# Lips like a cow's



## MaiChi (Jun 20, 2018)

I really need to ask men this question and please give genuine answers. 

In the UK is a craze going on where women, mostly from the chavy fraternity pump up their lips to three times their normal size so they are disproportionate to their faces. Anyone who grew up on a farm like I did will always be reminded of the lips of a young cow. 

I would like to ask men what they find attractive about swollen lips where the owner is unable to smile properly or even talk properly in some cases. Why do men find this attractive, if you do?


----------



## OnTheFly (Mar 12, 2015)

It's gross. Highly unattractive. 

Women can be such ''C'' words. (not all, but enough to be observed and noticed)

Conformists.

A celebrity will do something, and hordes will imitate.

It was bad enough with duck lip selfies, now they go for a more long lasting treatment. 

Sad.

Edited to add:

''Lips of a young cow''.....perfectly phrased!


----------



## CharlieParker (Aug 15, 2012)

Chavs are weird. Lipstick is enough for me. Lipstick ring around my **** is divine.


----------



## ConanHub (Aug 9, 2013)

Moo.

I've seen quality work done on some but I know what you are talking about and it just makes me feel sorry for the silly cows.😂


----------



## Rocky Mountain Yeti (Apr 23, 2017)

MaiChi said:


> I really need to ask men this question and please give genuine answers.
> 
> In the UK is a craze going on where women, mostly from the chavy fraternity pump up their lips to three times their normal size so they are disproportionate to their faces. Anyone who grew up on a farm like I did will always be reminded of the lips of a young cow.
> 
> I would like to ask men what they find attractive about swollen lips where the owner is unable to smile properly or even talk properly in some cases. Why do men find this attractive, if you do?

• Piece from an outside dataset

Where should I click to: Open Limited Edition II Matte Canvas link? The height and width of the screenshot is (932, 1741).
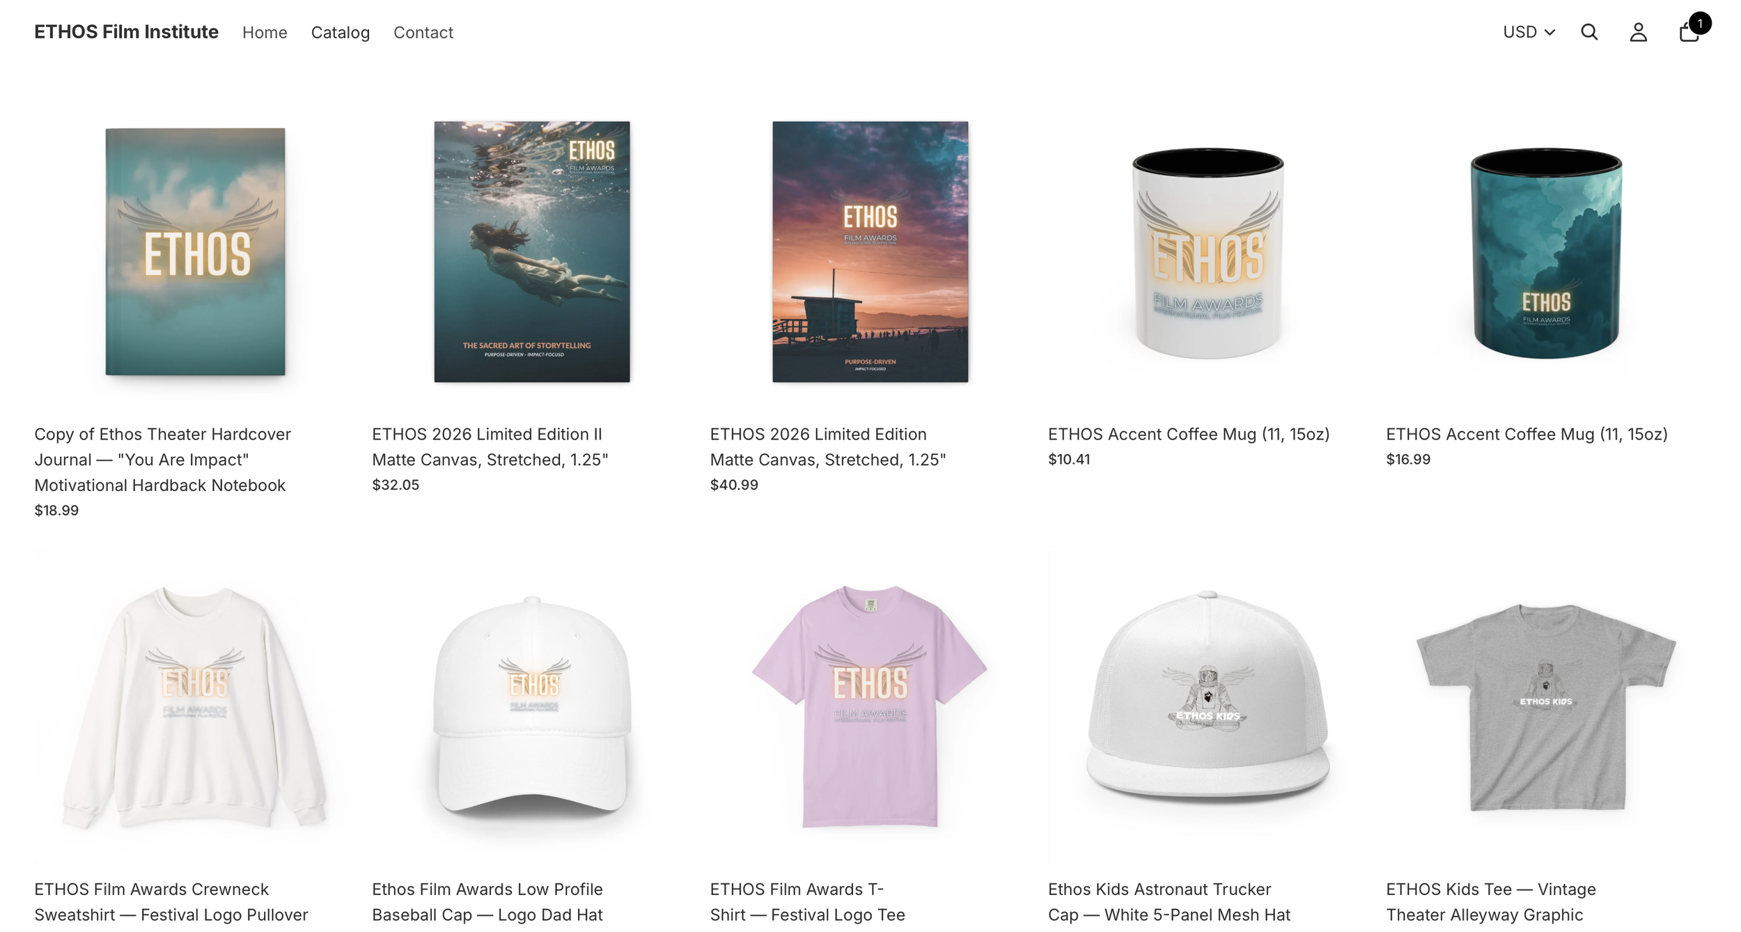490,446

I couldn't tell ya'll. I don't get it at all.


----------



## Diana7 (Apr 19, 2016)

Mostly they look like freaks, but they seem to think they look amazing.


----------



## Married but Happy (Aug 13, 2013)

I don't know why they'd do this, unless it's to advertise that they (think they) are great at oral sex. My wife calls it the fish-lips look.


----------



## Spicy (Jun 18, 2016)

I have yet to see anyone do this and it actually look good. It’s beyond me. I have one cousin that has pencil thin lips. I thought when I first heard of this “plumping” that maybe it would be cool for her. Then I started seeing it. Oh my. My lips are average, maybe even on the smaller side...there is NO WAY anybody is coming anywhere near these!!! I also am freaked out by other procedures that seem to make women look like they always have the same expression. I need to be able to furrow my brow >


----------



## SongoftheSouth (Apr 22, 2014)

what is chavy fraternity? But I think some in the US inject fillers in their lips to enhance them. Sounds painful and I don't think its attractive. Im not even sure how safe it is.


----------



## Faithful Wife (Oct 31, 2012)

OP, do you have any reason to think guys like this? Although I see women in media doing it, I’m not aware of men saying it’s so great or hot or anything.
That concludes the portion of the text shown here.